ちなみにこのset -eは、set -o errexitと同様です。errexitという項目の有効化/無効化を -e/+eで実行可能ということです。

オプションの由来:「-eオプションのeは、exit(終了)の頭文字から来ています。プログラムがエラーを返した場合、直ちにスクリプトの実行を終了させたいという目的に基づいています。」

5. 位置パラメータ(, , …)の操作

setコマンドにオプションなしで引数を渡すと、その引数がシェルの位置パラメータ$1, $2, ...)として設定されます。

実践例:

位置パラメータを設定:

set apple banana cherry
echo "1: $1, 2: $2, All: $@" 

LPIC対策としてのポイント

setコマンドは、特にシェルスクリプトの信頼性を高めるためのオプションとして重要です。
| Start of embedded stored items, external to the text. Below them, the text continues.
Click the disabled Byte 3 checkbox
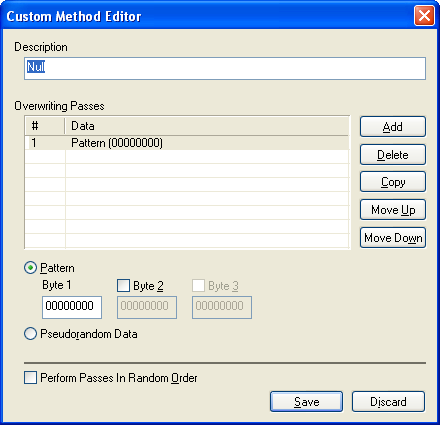 [198, 285]
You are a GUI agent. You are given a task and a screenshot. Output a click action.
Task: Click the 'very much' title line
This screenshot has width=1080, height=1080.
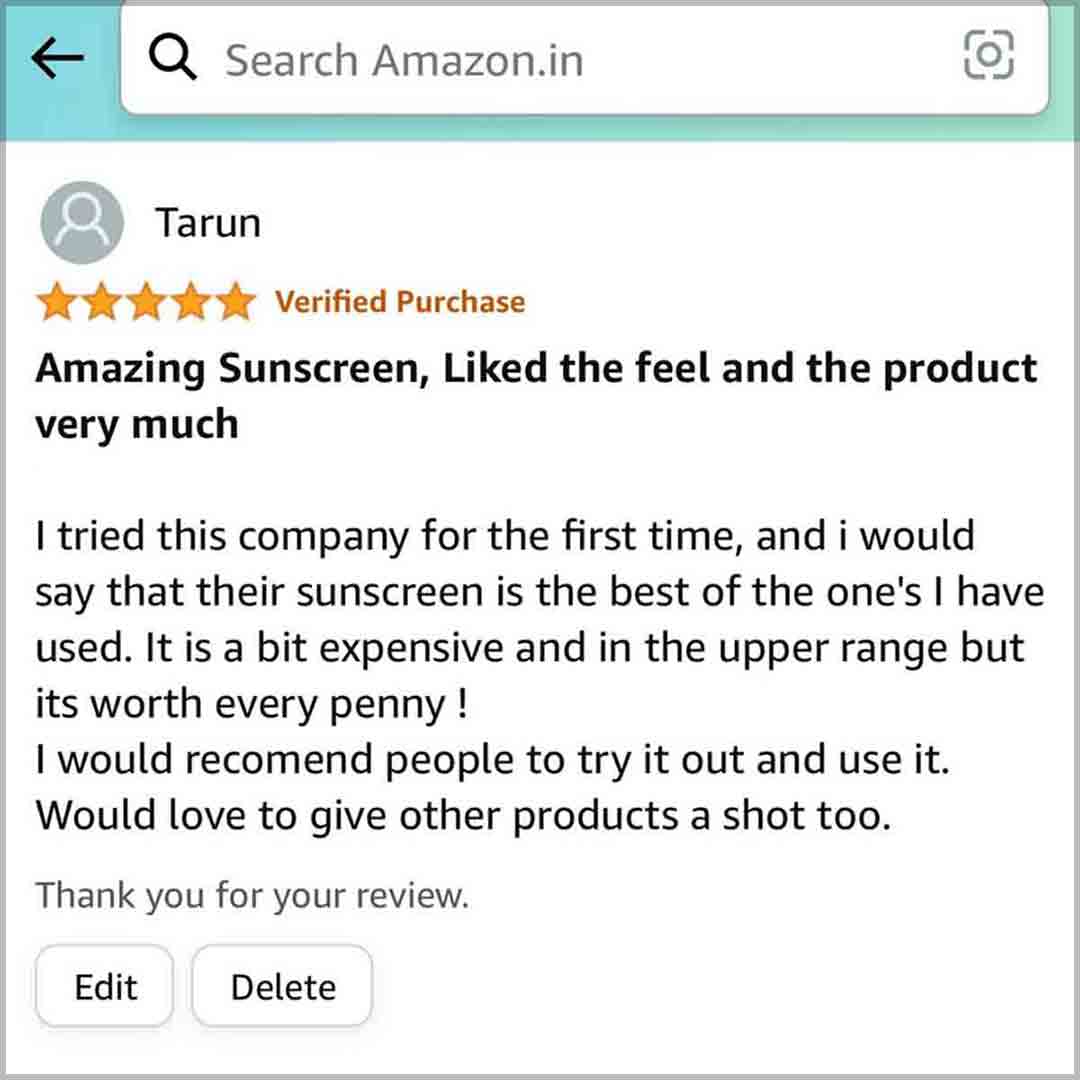137,424
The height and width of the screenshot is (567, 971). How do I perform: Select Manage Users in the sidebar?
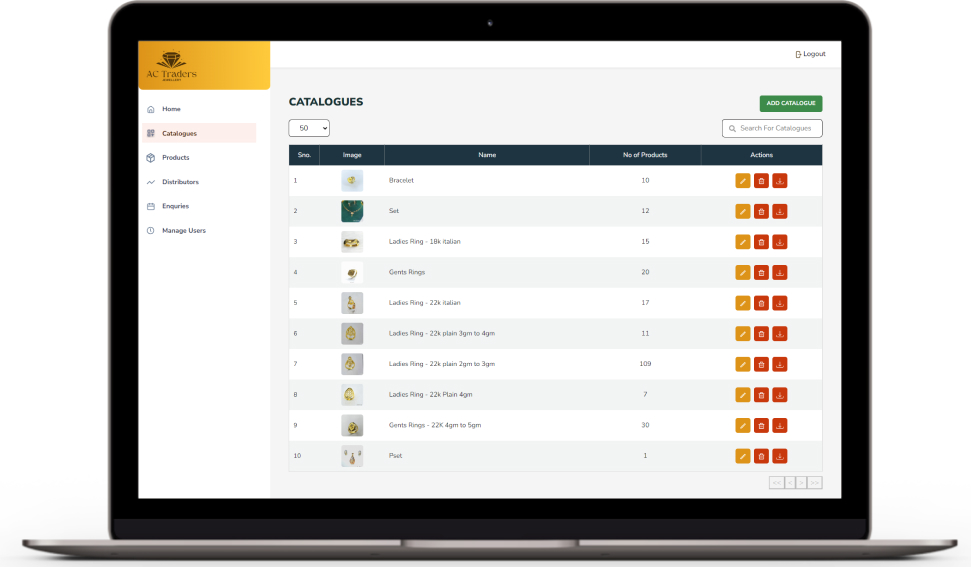click(183, 231)
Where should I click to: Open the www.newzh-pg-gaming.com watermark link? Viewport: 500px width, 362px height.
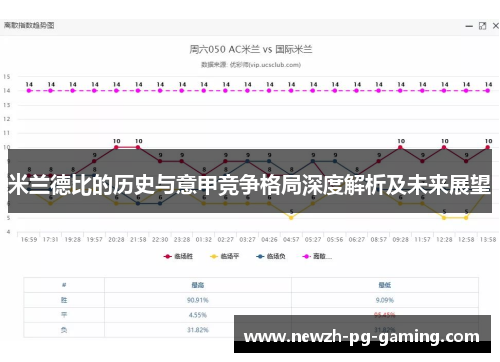362,337
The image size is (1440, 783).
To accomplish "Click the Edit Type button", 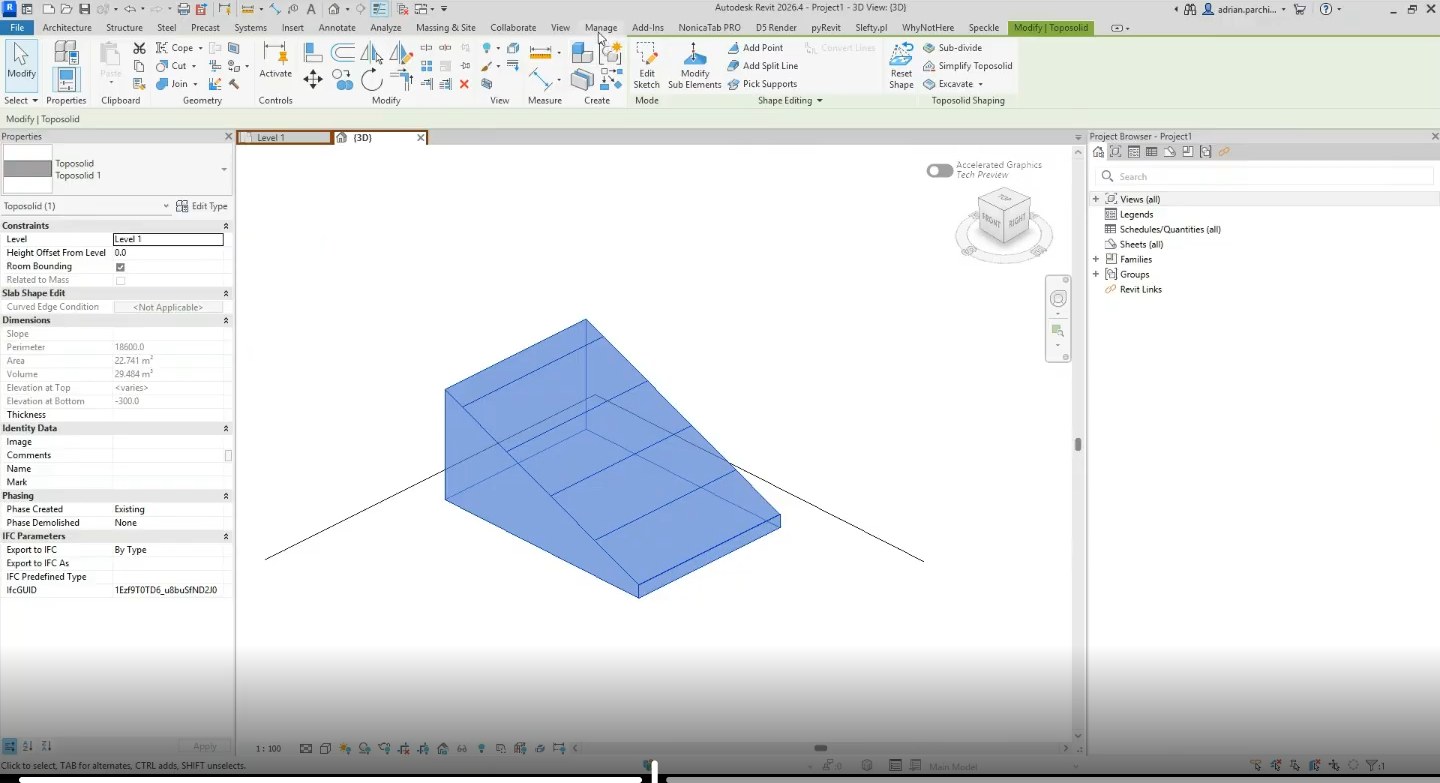I will click(x=202, y=206).
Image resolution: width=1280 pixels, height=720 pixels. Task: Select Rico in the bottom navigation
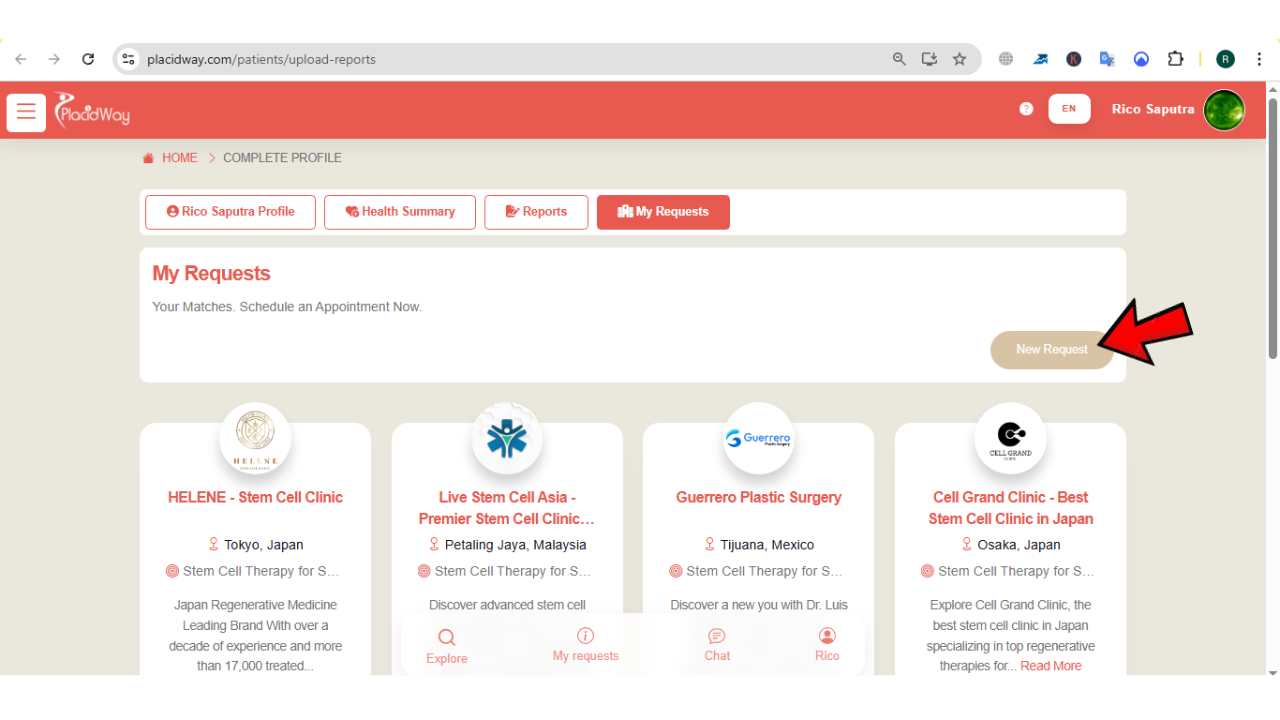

  • 変数表示の違い: set vs envの違い(setはローカル変数も表示)を理解しておく。
  • スクリプトの堅牢性: set -eu は、堅牢なスクリプトを書く際のベストプラクティスとしてよく使われる組み合わせです。
    • set -e:エラー発生時にスクリプトを中断させる。
    • set -u:未定義変数の参照によるバグを防ぐ。

まとめ

今回は、シェルの設定と変数を操作する組み込みコマンドsetについて、その基本的な使い方からコマンド名の由来、そして主要オプションまでを詳しく解説しました。setコマンドを使いこなすことは、シェルスクリプトのデバッグや、コマンドライン環境を自分好みにカスタマイズするために不可欠です。

LPICレベル1の試験対策としては、特に-e-uオプションの役割、そしてenvとの表示内容の違いをしっかりと押さえておきましょう。